▶ **Stored data**
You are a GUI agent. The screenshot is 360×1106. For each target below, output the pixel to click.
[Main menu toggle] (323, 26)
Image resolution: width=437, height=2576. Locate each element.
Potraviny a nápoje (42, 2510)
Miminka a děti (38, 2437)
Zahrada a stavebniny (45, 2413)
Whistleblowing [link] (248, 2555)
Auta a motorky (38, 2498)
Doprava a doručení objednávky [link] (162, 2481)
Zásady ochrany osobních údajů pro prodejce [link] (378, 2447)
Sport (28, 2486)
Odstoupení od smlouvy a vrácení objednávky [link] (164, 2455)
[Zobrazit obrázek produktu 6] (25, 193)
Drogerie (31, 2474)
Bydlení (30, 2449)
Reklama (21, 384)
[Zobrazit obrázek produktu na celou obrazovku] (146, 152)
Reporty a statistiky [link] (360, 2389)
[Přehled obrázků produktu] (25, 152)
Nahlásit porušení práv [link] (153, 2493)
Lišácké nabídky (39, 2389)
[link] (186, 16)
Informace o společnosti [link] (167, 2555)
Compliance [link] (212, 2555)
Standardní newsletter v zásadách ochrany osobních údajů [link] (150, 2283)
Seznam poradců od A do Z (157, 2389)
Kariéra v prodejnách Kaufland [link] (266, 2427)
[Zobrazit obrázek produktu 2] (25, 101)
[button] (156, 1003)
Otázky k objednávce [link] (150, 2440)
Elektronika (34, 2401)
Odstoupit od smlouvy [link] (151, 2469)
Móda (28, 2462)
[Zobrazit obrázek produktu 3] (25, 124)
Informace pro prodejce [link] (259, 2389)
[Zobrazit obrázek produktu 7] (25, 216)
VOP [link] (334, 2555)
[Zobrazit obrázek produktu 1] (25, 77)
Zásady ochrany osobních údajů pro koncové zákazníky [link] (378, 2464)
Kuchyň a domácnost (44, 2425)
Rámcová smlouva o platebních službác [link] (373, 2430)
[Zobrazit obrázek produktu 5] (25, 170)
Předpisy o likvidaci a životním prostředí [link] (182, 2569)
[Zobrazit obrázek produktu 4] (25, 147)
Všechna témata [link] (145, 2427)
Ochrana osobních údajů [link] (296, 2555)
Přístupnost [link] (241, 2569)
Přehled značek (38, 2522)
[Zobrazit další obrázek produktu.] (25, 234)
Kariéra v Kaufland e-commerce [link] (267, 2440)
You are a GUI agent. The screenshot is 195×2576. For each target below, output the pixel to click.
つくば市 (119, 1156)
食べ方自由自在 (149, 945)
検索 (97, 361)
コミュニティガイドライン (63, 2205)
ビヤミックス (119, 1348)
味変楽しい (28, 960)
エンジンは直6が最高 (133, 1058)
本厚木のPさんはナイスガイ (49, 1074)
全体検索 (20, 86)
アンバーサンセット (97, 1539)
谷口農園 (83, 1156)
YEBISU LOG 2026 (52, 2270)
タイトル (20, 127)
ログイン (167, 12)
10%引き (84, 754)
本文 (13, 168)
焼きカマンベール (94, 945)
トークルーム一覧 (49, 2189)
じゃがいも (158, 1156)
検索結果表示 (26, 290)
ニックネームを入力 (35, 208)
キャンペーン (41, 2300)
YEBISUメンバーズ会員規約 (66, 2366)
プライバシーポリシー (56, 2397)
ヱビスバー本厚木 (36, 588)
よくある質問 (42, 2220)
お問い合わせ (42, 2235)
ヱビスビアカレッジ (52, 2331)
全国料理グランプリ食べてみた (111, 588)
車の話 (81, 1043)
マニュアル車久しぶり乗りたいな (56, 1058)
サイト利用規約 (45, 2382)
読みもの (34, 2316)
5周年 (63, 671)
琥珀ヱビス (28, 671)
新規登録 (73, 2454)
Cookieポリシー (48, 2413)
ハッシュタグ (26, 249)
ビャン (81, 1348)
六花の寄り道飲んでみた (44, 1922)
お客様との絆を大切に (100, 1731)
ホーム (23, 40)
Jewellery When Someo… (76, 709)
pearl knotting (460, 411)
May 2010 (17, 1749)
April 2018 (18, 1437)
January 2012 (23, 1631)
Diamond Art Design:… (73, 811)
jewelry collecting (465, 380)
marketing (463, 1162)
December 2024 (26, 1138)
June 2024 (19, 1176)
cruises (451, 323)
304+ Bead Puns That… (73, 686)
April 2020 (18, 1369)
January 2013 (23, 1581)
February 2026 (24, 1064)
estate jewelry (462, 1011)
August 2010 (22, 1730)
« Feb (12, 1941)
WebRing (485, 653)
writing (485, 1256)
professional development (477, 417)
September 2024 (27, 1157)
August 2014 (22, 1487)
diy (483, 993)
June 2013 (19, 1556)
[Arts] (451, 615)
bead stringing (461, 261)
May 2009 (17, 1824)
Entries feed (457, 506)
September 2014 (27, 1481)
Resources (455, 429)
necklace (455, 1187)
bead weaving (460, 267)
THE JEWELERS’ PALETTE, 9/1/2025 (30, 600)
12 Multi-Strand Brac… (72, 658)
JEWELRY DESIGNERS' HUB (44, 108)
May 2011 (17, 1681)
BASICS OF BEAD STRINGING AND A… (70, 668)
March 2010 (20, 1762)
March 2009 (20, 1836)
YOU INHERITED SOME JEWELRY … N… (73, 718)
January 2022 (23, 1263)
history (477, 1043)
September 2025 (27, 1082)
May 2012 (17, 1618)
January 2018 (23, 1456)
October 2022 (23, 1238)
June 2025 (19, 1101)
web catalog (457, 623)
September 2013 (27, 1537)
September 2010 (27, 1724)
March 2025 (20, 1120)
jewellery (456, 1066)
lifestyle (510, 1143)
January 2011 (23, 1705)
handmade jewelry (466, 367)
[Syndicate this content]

▶ **ASSIGNED TASK**
Only lines that include "produktu" are counted here. Give their number for the records above and add nothing.

▶ **TASK OUTPUT**
10